Start Of School Year in D.C. Marred by Technology

V. Dion Haynes writes in The Washington Post:

D.C. school system leaders congratulated themselves when classes resumed Aug. 29, saying they had avoided the opening-day chaos of a year ago, when officials at Eastern Senior High School in Northeast Washington were unable to produce schedules for hundreds of students and three administrators were fired as a result.

But in the past three weeks, a less orderly picture of the new school year has emerged at several schools: students spending days in the auditorium or library because of scheduling mistakes; staff members working into the wee hours of the morning to correct bad data; principals filing attendance reports late; and computer response times so slow that in some cases, administrators and teachers have been unable to access the Internet for hours.

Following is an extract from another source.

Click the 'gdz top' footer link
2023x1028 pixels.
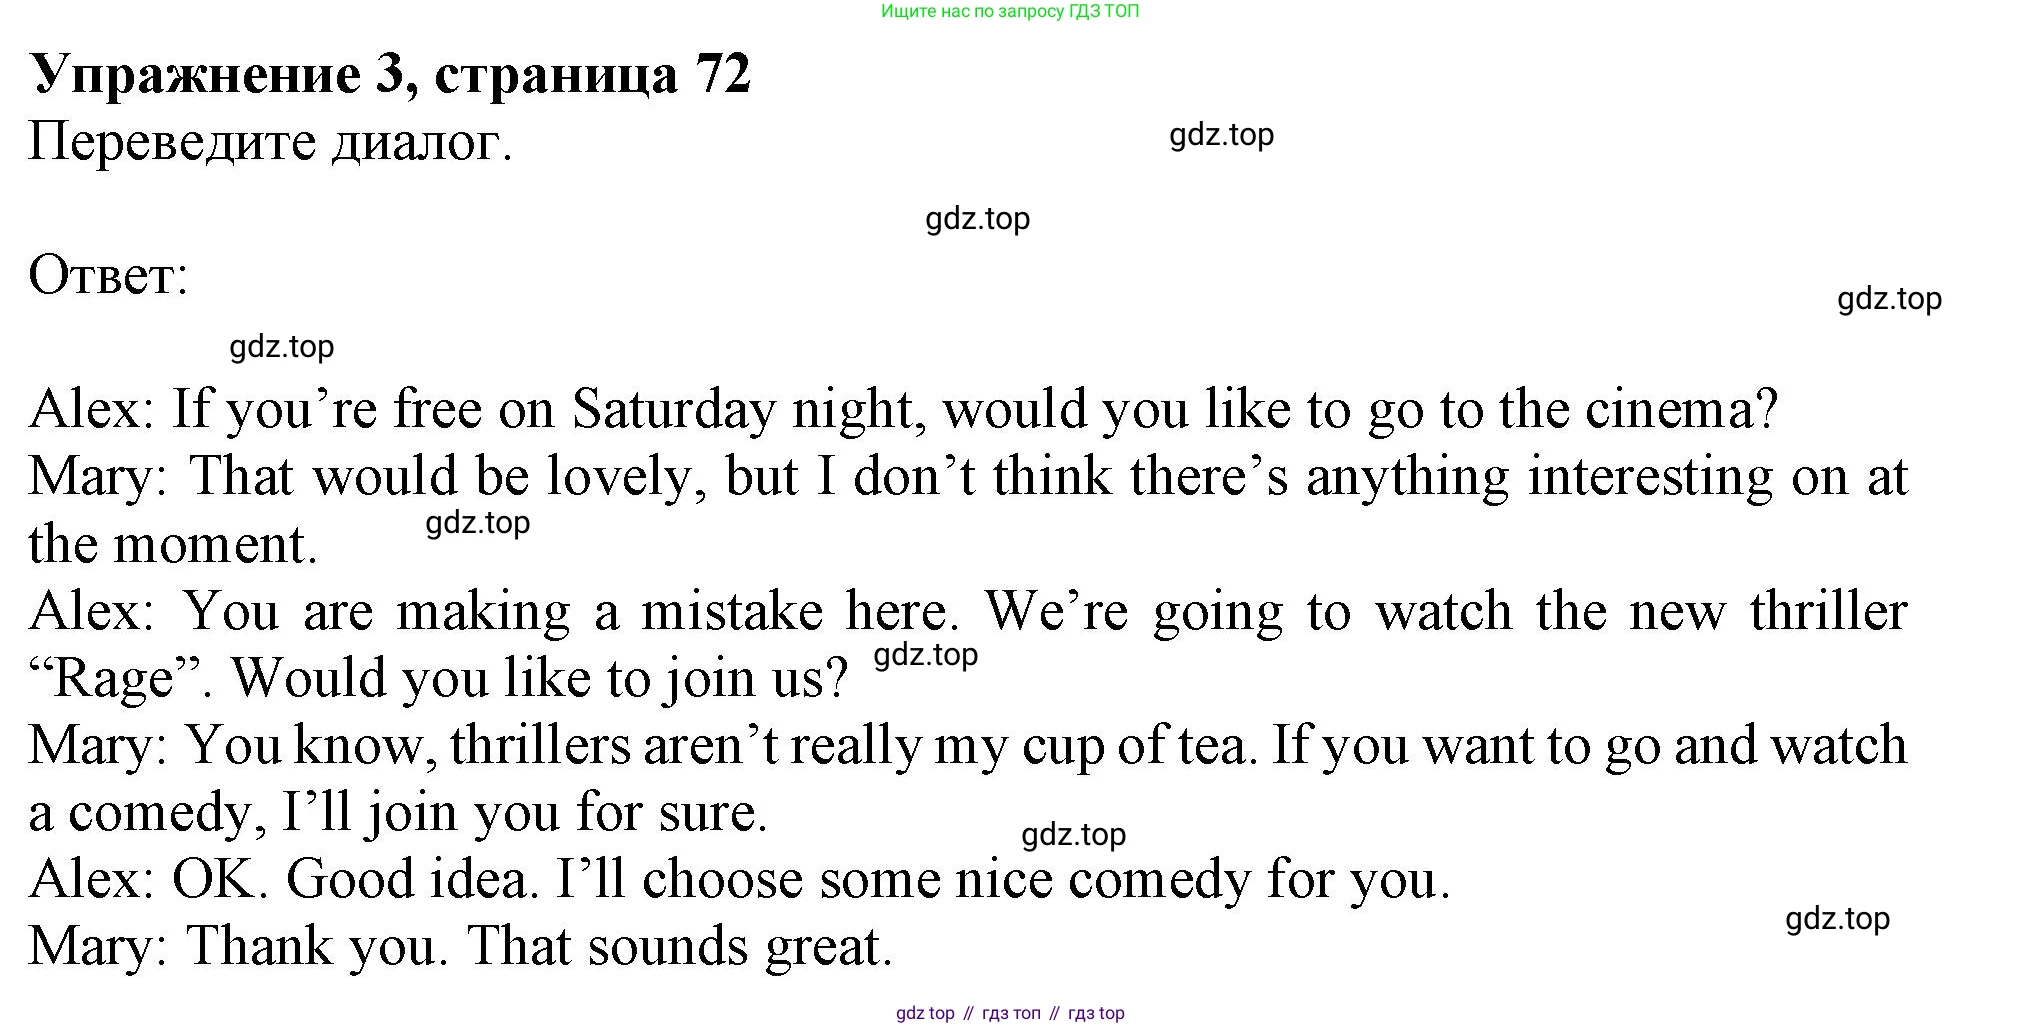pyautogui.click(x=925, y=1013)
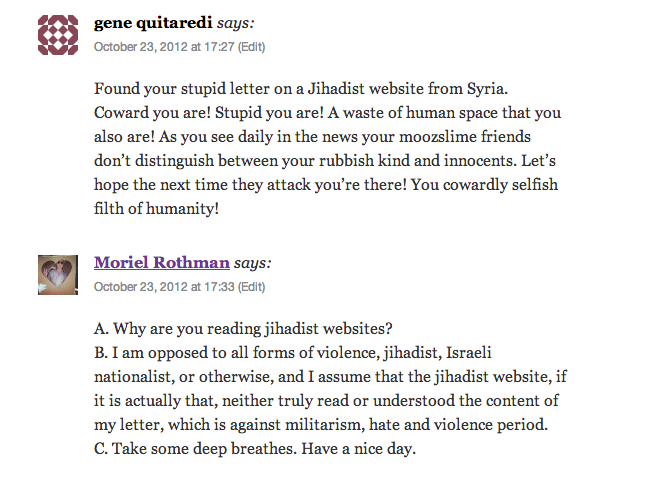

School officials are sorting out which of the problems are related to the installation of a new, $10 million computer system called D.C. STARS and which can be traced to other deficiencies in the school system's technological infrastructure. Either way, it has been a rough start to the school year for numerous students and employees.

The transition to D.C. STARS "has not been smooth," said a D.C. secondary-school principal who spoke on the condition that he not be identified because he feared his comments might get him into trouble. "One spends less time tackling the problems of learning and teaching and more time on facilities and computer glitches."